* Pixel coordinate grounding data *
-- Opening Marker --

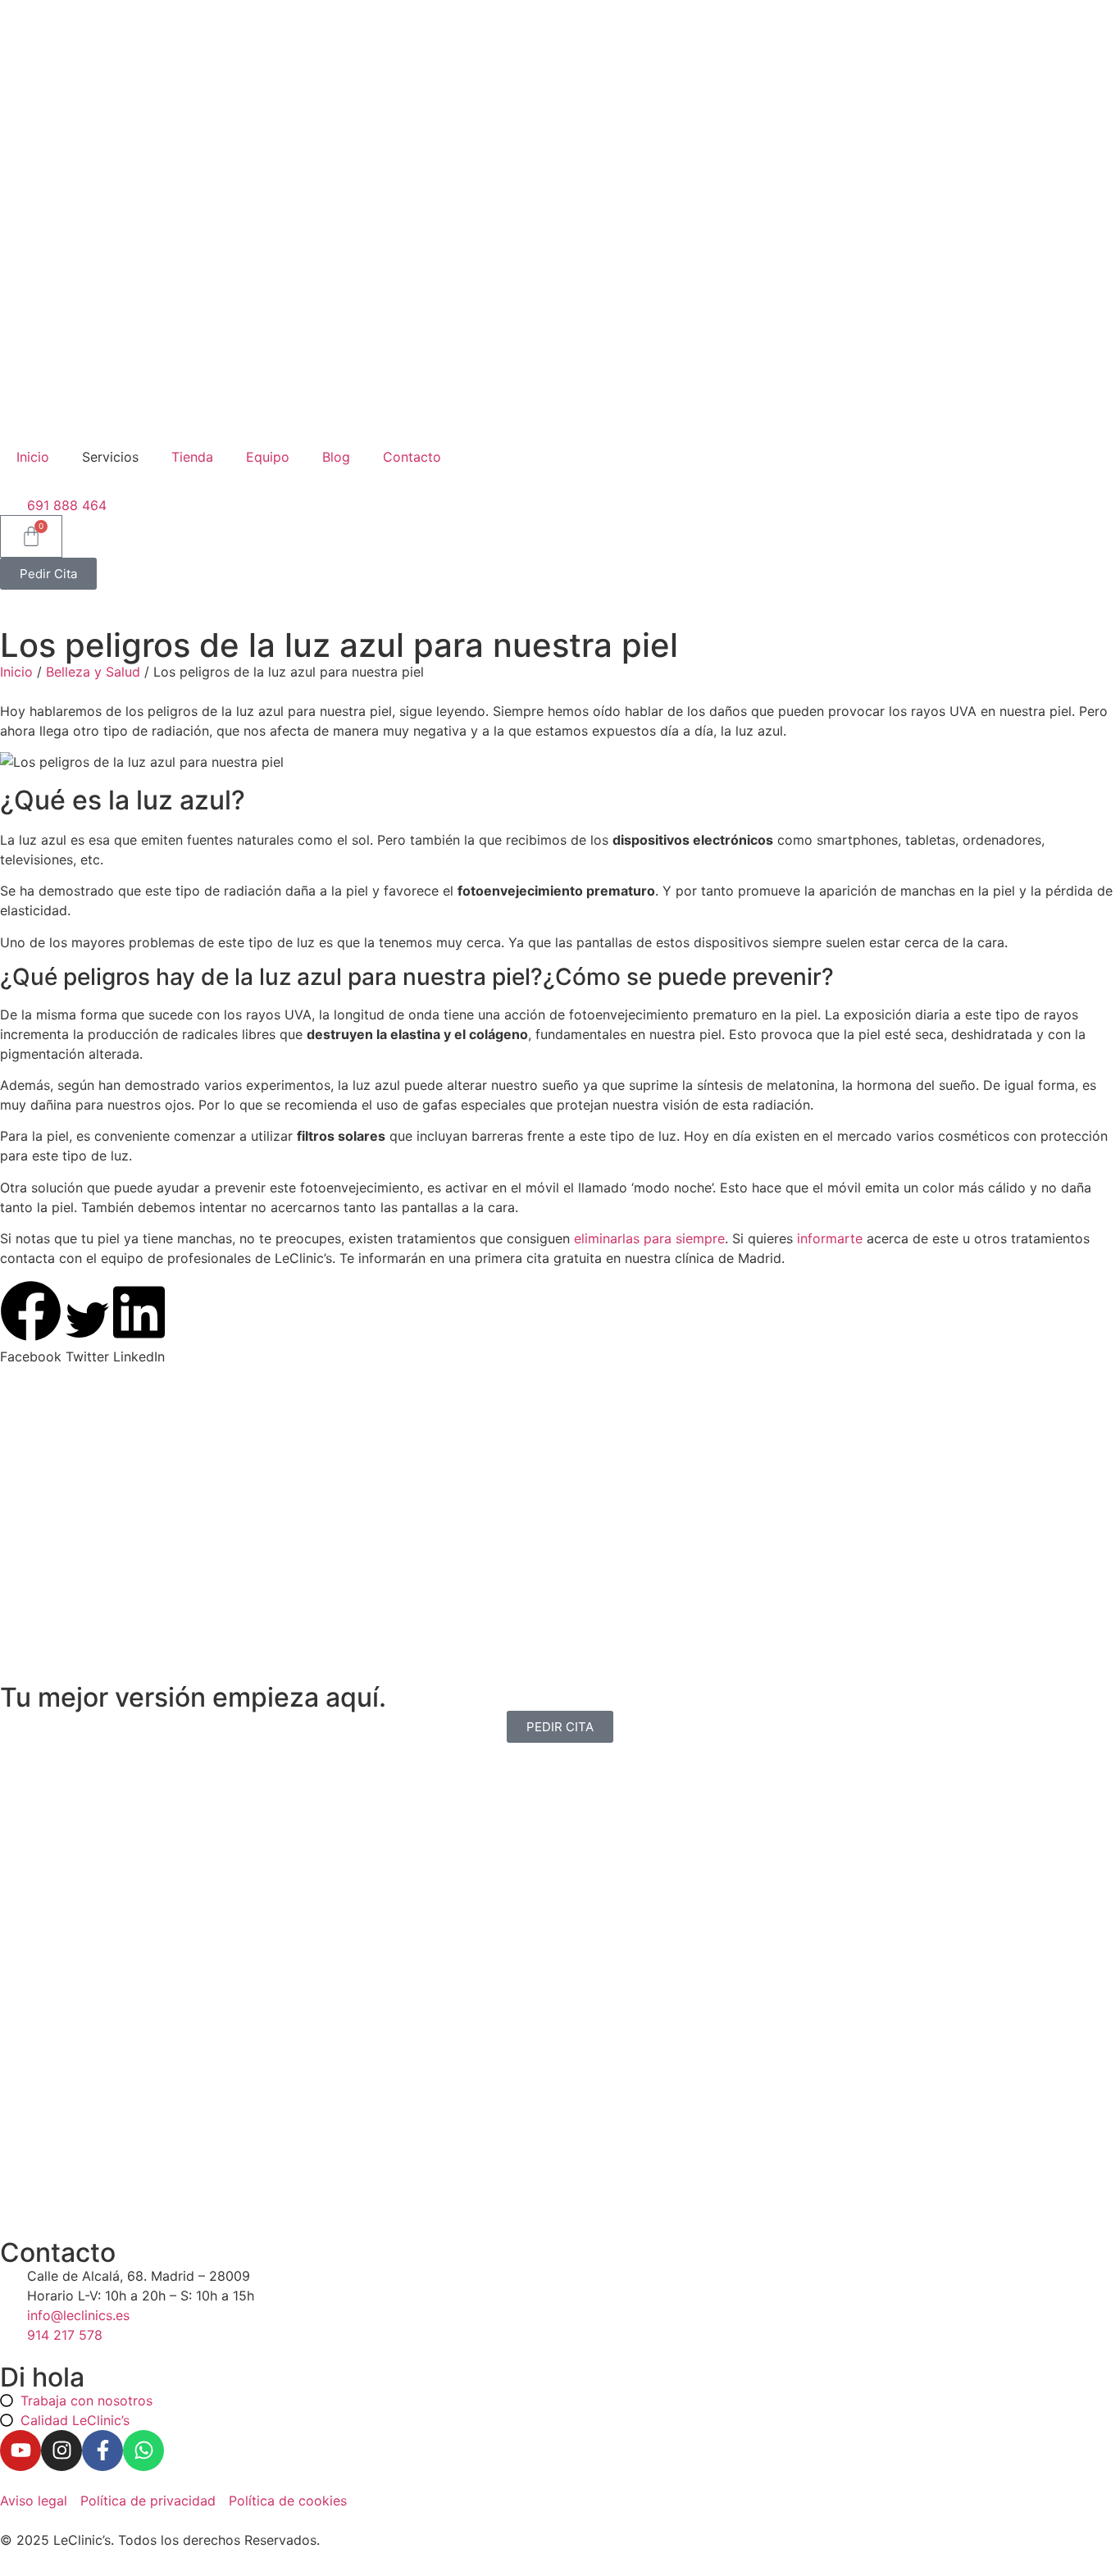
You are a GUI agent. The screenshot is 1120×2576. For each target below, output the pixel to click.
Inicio (32, 457)
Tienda (192, 457)
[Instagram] (61, 2450)
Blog (336, 457)
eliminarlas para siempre (647, 1238)
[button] (30, 1323)
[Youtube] (20, 2450)
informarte (830, 1238)
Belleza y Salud (93, 671)
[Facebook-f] (102, 2450)
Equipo (267, 457)
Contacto (412, 457)
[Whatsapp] (143, 2450)
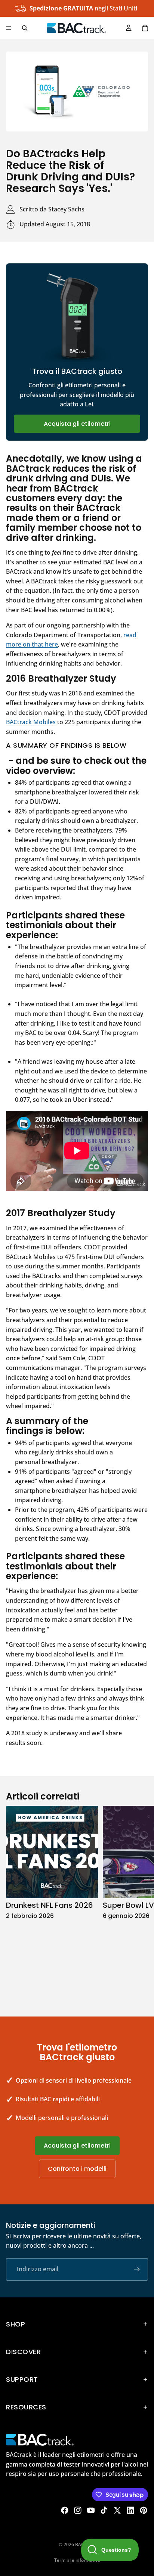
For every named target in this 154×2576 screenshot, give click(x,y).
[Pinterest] (143, 2510)
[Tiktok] (103, 2510)
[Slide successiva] (140, 1903)
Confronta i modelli (77, 2168)
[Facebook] (64, 2510)
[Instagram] (77, 2510)
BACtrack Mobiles (31, 722)
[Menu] (8, 28)
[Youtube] (90, 2510)
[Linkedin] (130, 2510)
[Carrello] (145, 28)
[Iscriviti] (137, 2269)
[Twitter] (117, 2510)
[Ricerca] (24, 28)
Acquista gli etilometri (77, 423)
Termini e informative (77, 2560)
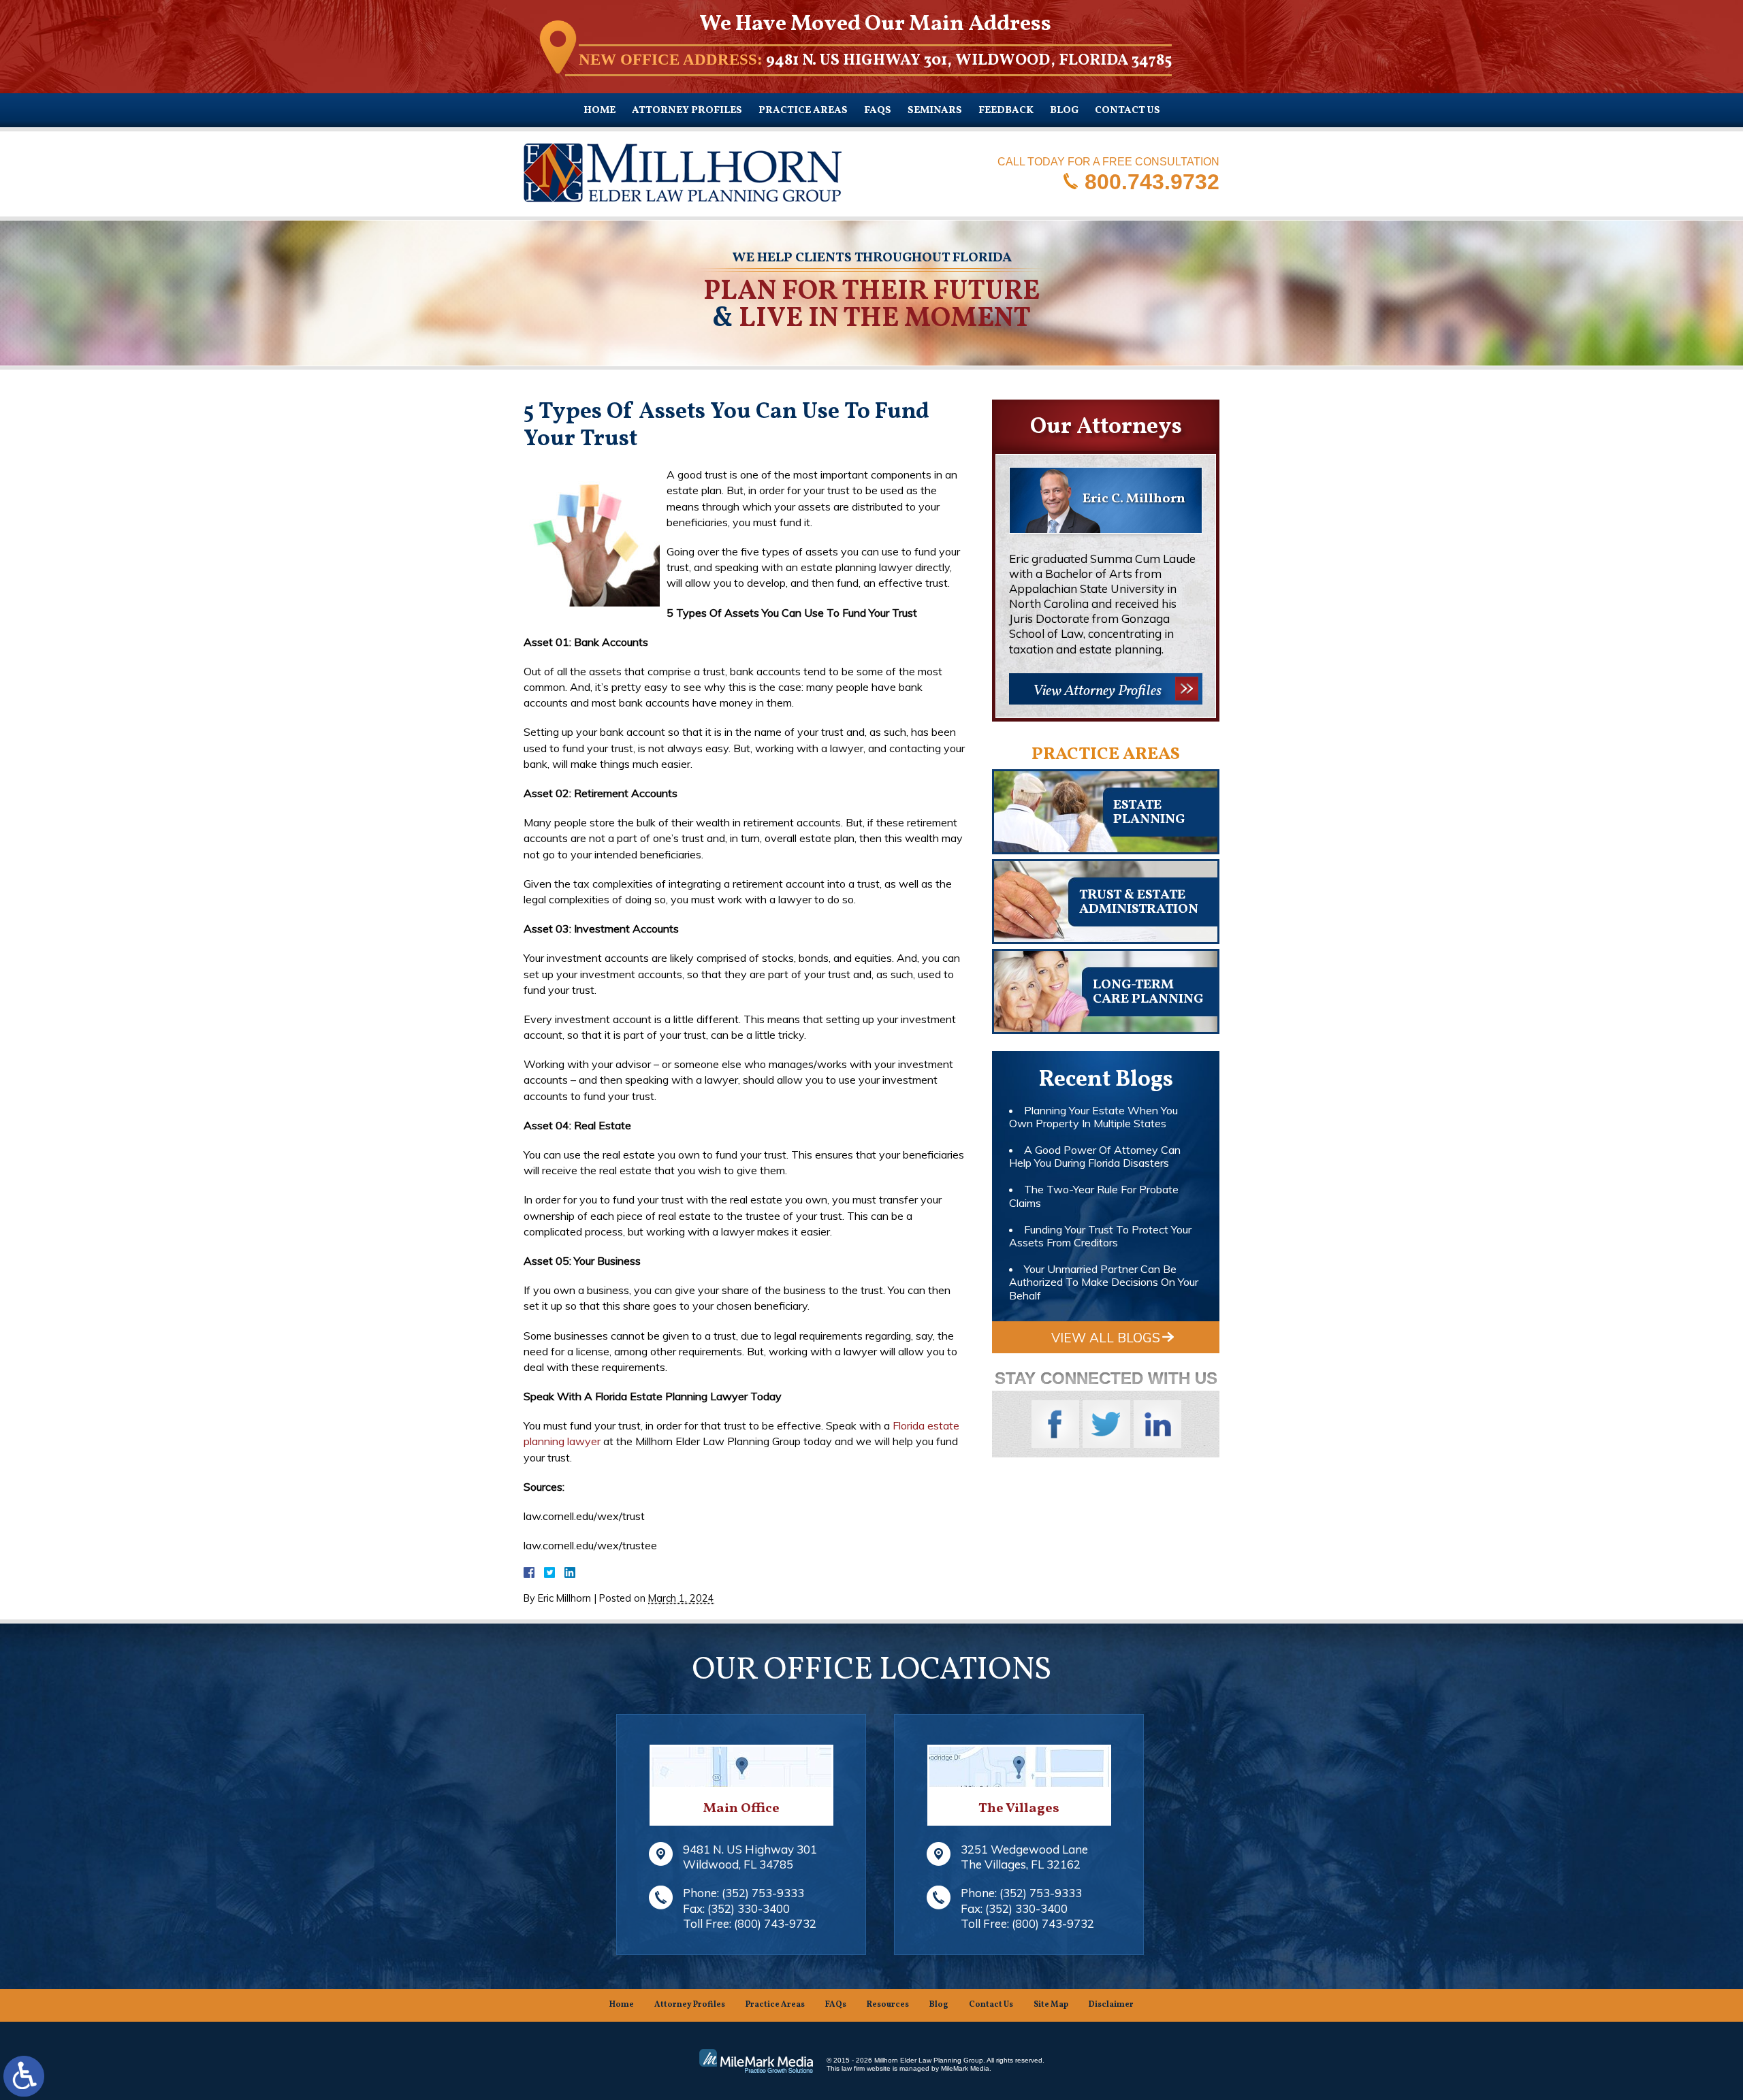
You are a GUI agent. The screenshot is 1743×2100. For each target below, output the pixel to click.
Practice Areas (803, 110)
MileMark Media (965, 2068)
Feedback (1006, 110)
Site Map (1051, 2004)
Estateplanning (1149, 812)
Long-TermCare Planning (1148, 992)
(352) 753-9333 (763, 1893)
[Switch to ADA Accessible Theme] (23, 2076)
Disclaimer (1111, 2004)
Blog (1064, 110)
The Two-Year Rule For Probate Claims (1094, 1195)
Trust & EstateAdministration (1138, 902)
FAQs (877, 110)
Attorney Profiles (687, 110)
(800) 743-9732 (775, 1923)
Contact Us (1127, 110)
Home (599, 110)
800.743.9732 (1152, 181)
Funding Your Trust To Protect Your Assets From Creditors (1100, 1236)
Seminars (935, 110)
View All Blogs (1105, 1337)
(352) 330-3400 (748, 1908)
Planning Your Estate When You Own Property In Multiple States (1093, 1116)
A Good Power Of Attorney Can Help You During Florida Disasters (1095, 1156)
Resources (888, 2004)
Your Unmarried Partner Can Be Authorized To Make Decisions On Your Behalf (1103, 1282)
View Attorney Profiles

-- Closing Marker --

* TASK DETAILS *
Pictures aside, give the data again exactly as it appears.

* EXERCISE RESULT *
You are a GUI agent. The screenshot is 1120×2576. For each target below, output the pixel to click.
Inicio (32, 457)
Tienda (192, 457)
[Instagram] (61, 2450)
Blog (336, 457)
eliminarlas para siempre (647, 1238)
[button] (30, 1323)
[Youtube] (20, 2450)
informarte (830, 1238)
Belleza y Salud (93, 671)
[Facebook-f] (102, 2450)
Equipo (267, 457)
Contacto (412, 457)
[Whatsapp] (143, 2450)
For every named target in this 154×2576 screenshot, give click(x,y).
[Pinterest] (143, 2510)
[Tiktok] (103, 2510)
[Slide successiva] (140, 1903)
Confronta i modelli (77, 2168)
[Facebook] (64, 2510)
[Instagram] (77, 2510)
BACtrack Mobiles (31, 722)
[Menu] (8, 28)
[Youtube] (90, 2510)
[Linkedin] (130, 2510)
[Carrello] (145, 28)
[Iscriviti] (137, 2269)
[Twitter] (117, 2510)
[Ricerca] (24, 28)
Acquista gli etilometri (77, 423)
Termini e informative (77, 2560)
You are a GUI agent. The screenshot is 1743×2100. For each target below, output the pixel to click.
Practice Areas (803, 110)
MileMark Media (965, 2068)
Feedback (1006, 110)
Site Map (1051, 2004)
Estateplanning (1149, 812)
Long-TermCare Planning (1148, 992)
(352) 753-9333 (763, 1893)
[Switch to ADA Accessible Theme] (23, 2076)
Disclaimer (1111, 2004)
Blog (1064, 110)
The Two-Year Rule For Probate Claims (1094, 1195)
Trust & EstateAdministration (1138, 902)
FAQs (877, 110)
Attorney Profiles (687, 110)
(800) 743-9732 (775, 1923)
Contact Us (1127, 110)
Home (599, 110)
800.743.9732 (1152, 181)
Funding Your Trust To Protect Your Assets From Creditors (1100, 1236)
Seminars (935, 110)
View All Blogs (1105, 1337)
(352) 330-3400 (748, 1908)
Planning Your Estate When You Own Property In Multiple States (1093, 1116)
A Good Power Of Attorney Can Help You During Florida Disasters (1095, 1156)
Resources (888, 2004)
Your Unmarried Partner Can Be Authorized To Make Decisions On Your Behalf (1103, 1282)
View Attorney Profiles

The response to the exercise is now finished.